Dealing with large numbers

Mikey mikeythek at gmail.com
Wed Sep 17 14:09:45 EDT 2008


You would not believe the Real and Integer issues that can be
encountered these days, in all kinds of tools.  Reals especially lose
precision in normal ranges, due to the way they are represented.

The easiest way, imho, to deal with these issues, is, when you reach
some threshold, switch your math routines to manual ones.

This used to be a standard problem at ACM competitions.  The fibonacci
problem was one of them.  You start with numbers that are out of
bounds for a real or integer of any precision or size, and manipulate
them.

So, you take each digit, perform the operation, and move to the next
one, just like when you're doing it by hand.

The good news is that with RR it's significantly easier than many
other tools because there isn't all the (st00p1d) conversion from
string to integer to string.  You just do it.
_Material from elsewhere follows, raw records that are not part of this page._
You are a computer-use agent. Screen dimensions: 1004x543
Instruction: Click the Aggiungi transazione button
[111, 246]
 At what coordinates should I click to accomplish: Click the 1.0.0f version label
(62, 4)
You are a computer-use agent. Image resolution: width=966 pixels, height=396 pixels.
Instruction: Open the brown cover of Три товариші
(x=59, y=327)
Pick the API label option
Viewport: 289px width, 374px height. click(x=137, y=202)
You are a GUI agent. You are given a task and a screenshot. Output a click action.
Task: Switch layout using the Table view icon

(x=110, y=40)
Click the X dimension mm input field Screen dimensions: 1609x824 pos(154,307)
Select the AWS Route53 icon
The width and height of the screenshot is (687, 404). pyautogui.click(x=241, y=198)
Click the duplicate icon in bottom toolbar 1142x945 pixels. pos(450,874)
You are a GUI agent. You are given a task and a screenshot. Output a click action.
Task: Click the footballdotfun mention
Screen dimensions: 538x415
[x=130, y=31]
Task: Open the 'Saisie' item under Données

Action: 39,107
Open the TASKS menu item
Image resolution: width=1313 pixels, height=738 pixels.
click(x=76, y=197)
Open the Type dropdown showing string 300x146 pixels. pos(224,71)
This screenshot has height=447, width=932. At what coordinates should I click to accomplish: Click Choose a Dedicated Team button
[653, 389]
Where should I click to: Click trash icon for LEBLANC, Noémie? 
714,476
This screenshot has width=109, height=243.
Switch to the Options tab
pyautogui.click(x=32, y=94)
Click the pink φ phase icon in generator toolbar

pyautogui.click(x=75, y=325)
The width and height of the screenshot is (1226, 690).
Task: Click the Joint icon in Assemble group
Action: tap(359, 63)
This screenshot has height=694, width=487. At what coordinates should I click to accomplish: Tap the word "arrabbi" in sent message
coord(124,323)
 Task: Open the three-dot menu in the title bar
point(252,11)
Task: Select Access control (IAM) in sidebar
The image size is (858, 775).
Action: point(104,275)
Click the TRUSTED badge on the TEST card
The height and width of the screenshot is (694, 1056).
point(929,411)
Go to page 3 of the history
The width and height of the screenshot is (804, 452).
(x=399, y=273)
One trick in this regard - sometimes you can save yourself some
headaches if you reverse the order of the digits.  Adding a position
to the front of a string CAN be slow, but adding one on the back
GENERALLY is not.

You could also use blobs, which have arbitrarily large size, and
perform the same operations.  Note that in the case of blobs and other
binary types, you can perform arithmetic operations by using logical
binary ones, as well (AND, OR, XOR).

All of this is left as an exercise for the reader.